F = 208 KB = 212,992 bytes
R = 128 (maximum registers per thread)
W = 32 (SIMD-group width)
w = 4 bytes
O = floor(212,992 / (128 * 32 * 4))
= floor(212,992 / 16,384)
= floor(13.0)
= 13 SIMD-groups (at maximum register usage)

Apple’s GPU achieves relatively high occupancy even at maximum register pressure, reflecting a design that favors thread-level parallelism.

The WAVE compiler can target a specific occupancy by capping register usage. If a backend specifies that a kernel should achieve at least O=4 waves, the compiler can compute the maximum register budget:

R_max = floor(F / (O_target * W * w))

Registers beyond this budget are spilled to local memory.

Because W, F, and w vary across (and sometimes within) architectures, WAVE does not hardcode these values. The runtime provides query functions that return the target’s parameters, and the compiler uses them to make occupancy-aware decisions. This is an instance of the Thin Abstraction principle: define what to optimize for, not what the hardware parameters are.

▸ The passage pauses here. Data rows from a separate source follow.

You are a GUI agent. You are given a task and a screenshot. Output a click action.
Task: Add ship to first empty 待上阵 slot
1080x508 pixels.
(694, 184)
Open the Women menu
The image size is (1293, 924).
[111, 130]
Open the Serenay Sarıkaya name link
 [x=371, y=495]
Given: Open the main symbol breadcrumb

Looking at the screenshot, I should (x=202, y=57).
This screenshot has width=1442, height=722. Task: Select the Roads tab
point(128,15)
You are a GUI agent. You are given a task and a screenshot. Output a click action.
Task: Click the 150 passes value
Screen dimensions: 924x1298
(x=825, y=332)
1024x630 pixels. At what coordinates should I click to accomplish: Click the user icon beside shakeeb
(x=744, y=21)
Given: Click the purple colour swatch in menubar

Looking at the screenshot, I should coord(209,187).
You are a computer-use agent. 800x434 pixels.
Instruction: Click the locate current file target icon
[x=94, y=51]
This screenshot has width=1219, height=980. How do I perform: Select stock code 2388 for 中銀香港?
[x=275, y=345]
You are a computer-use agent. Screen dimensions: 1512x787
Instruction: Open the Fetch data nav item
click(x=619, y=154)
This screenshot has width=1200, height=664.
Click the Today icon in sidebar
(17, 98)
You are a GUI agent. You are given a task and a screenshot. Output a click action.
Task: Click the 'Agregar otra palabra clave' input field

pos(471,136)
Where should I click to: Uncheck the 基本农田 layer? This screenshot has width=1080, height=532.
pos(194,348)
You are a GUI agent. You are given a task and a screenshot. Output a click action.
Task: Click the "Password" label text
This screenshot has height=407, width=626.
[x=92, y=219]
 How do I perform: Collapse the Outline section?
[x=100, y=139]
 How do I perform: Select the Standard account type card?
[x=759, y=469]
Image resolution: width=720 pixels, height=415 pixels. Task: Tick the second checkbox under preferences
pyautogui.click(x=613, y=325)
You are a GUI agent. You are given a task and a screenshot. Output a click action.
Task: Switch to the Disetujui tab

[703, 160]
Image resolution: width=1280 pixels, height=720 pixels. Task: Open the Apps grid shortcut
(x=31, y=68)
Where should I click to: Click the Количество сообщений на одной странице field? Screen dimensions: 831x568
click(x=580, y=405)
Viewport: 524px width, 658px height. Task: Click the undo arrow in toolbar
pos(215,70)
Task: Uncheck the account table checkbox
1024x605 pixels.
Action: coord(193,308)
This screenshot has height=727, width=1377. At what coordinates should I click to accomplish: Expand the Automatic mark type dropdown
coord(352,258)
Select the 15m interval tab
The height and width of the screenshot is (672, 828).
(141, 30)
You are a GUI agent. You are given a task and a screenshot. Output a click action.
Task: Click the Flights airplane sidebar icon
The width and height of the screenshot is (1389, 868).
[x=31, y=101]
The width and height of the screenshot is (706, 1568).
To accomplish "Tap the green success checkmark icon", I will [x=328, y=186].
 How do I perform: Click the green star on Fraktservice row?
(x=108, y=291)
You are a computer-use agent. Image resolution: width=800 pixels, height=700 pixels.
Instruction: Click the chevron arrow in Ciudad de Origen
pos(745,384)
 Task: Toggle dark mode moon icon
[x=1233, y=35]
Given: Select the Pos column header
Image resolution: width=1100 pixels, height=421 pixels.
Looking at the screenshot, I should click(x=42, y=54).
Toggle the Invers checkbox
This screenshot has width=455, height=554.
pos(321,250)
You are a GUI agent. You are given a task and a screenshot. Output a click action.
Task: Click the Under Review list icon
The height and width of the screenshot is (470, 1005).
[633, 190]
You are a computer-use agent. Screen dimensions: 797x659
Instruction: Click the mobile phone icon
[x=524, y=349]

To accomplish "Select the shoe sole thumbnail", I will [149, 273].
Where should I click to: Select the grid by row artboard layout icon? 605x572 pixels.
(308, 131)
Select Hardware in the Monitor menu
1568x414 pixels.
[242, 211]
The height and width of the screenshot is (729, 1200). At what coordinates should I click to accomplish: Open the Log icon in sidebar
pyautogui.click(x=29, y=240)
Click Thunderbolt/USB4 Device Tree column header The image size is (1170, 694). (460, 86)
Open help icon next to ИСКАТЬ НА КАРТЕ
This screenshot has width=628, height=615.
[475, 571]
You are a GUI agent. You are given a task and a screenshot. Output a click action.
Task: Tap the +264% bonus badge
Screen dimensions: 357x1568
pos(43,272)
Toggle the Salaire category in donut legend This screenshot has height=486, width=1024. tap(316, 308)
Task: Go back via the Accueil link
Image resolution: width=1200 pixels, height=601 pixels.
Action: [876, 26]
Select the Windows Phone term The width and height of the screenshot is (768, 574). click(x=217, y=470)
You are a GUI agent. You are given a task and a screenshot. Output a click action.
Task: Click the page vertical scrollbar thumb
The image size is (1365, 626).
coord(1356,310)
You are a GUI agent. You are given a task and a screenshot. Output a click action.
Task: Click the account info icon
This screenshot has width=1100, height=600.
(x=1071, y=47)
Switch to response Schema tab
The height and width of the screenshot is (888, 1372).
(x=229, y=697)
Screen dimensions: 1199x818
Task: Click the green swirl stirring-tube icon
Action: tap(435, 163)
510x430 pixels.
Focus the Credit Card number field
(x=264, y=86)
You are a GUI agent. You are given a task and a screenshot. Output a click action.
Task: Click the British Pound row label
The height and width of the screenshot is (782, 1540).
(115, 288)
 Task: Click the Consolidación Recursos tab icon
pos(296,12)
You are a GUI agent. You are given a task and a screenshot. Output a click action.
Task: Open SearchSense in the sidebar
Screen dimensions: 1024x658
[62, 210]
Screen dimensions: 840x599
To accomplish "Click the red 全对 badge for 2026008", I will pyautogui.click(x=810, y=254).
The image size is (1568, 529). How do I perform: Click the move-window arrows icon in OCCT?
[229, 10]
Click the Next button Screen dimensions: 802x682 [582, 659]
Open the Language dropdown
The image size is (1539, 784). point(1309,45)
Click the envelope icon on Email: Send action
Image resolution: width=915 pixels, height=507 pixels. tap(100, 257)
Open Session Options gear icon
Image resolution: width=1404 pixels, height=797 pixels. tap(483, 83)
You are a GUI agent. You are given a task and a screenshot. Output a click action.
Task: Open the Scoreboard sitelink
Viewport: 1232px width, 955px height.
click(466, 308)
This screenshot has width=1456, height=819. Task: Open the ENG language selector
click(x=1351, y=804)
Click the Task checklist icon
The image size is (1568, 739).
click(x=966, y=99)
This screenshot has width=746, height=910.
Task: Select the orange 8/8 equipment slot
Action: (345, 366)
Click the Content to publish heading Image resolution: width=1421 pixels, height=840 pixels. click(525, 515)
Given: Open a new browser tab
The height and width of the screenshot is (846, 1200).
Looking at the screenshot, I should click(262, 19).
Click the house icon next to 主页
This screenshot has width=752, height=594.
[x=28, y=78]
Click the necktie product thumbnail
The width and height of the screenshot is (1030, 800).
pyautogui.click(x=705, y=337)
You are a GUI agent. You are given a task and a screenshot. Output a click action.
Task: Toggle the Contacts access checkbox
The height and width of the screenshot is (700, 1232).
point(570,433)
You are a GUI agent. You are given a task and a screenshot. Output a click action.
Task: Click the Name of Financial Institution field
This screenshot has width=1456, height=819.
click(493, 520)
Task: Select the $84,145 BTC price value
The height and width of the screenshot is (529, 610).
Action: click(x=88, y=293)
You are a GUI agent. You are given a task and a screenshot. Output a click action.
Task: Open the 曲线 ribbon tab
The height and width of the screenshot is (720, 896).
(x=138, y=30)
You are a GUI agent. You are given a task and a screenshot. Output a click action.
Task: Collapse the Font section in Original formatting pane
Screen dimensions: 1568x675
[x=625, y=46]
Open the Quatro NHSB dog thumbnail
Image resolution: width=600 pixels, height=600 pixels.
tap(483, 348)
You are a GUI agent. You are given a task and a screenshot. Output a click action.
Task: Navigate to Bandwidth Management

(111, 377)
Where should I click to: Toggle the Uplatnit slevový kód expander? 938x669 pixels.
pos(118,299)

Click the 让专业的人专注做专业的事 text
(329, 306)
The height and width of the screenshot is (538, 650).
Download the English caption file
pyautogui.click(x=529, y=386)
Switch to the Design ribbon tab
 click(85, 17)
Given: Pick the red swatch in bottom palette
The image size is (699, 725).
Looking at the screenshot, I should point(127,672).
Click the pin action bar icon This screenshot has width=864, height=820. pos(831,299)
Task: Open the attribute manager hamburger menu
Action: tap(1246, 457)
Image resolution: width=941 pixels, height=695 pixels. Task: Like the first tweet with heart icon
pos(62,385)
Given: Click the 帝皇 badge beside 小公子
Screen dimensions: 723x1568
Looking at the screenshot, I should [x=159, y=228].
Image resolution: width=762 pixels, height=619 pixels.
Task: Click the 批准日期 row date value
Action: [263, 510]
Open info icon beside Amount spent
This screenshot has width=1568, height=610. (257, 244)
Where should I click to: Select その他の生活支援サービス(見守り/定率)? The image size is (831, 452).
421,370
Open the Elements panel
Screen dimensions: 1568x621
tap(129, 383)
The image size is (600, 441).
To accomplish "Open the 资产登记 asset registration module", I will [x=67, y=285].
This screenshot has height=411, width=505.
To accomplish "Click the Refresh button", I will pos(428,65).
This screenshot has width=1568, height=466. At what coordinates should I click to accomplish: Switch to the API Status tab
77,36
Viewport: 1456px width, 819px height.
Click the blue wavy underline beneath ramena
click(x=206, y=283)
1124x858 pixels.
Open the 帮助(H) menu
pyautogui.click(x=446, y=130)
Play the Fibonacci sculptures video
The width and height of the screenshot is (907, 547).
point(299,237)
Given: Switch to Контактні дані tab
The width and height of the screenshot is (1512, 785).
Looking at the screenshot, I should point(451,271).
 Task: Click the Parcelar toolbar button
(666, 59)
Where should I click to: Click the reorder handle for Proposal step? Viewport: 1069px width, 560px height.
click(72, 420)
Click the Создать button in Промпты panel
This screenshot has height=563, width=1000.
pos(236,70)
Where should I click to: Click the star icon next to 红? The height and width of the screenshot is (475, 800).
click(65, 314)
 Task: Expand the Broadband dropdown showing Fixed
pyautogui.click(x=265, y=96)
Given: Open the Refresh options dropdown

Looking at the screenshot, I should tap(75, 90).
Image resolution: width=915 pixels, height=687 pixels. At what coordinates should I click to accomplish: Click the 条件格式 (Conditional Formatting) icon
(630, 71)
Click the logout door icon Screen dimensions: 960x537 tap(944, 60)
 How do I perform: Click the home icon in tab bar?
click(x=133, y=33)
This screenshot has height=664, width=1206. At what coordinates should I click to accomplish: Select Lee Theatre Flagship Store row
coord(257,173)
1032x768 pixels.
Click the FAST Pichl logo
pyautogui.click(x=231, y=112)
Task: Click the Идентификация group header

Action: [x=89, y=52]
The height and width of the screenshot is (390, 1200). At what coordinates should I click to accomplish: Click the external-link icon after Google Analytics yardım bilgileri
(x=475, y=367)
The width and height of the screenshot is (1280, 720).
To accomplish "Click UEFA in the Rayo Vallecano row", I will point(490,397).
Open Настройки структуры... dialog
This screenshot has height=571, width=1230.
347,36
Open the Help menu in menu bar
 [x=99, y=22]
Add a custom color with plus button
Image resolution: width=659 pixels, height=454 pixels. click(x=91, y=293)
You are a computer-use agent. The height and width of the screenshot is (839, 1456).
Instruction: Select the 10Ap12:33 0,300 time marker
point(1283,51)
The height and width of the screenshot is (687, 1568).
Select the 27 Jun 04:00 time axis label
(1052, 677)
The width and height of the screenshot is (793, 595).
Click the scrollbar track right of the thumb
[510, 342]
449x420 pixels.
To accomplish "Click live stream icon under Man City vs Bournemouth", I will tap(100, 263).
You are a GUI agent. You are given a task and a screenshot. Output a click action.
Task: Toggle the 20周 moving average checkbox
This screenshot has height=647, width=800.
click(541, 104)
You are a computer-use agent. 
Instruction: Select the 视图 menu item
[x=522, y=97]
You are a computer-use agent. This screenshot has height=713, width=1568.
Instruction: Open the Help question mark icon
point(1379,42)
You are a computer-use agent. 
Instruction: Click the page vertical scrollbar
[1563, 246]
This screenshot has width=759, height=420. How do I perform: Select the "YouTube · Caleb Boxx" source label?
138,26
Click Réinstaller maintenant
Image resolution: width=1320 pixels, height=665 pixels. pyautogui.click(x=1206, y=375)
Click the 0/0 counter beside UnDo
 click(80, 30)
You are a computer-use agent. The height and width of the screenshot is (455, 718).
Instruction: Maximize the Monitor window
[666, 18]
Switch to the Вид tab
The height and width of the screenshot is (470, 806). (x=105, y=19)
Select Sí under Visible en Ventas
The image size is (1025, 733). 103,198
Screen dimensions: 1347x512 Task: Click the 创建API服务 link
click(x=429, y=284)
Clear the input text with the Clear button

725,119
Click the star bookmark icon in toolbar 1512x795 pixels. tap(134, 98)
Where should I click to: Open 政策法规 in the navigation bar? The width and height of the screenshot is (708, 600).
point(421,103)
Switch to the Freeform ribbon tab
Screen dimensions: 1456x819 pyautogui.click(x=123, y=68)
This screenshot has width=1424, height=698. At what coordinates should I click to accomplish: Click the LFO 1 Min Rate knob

The same kernel binary, with the same register count, will achieve different occupancy on different GPUs. This is expected and correct --- the equation shows that occupancy is a function of hardware parameters that WAVE cannot and should not try to normalize. Instead, WAVE ensures that the register count is recorded in the WBIN metadata (see Binary Encoding), allowing the runtime to compute occupancy and make dispatch decisions accordingly.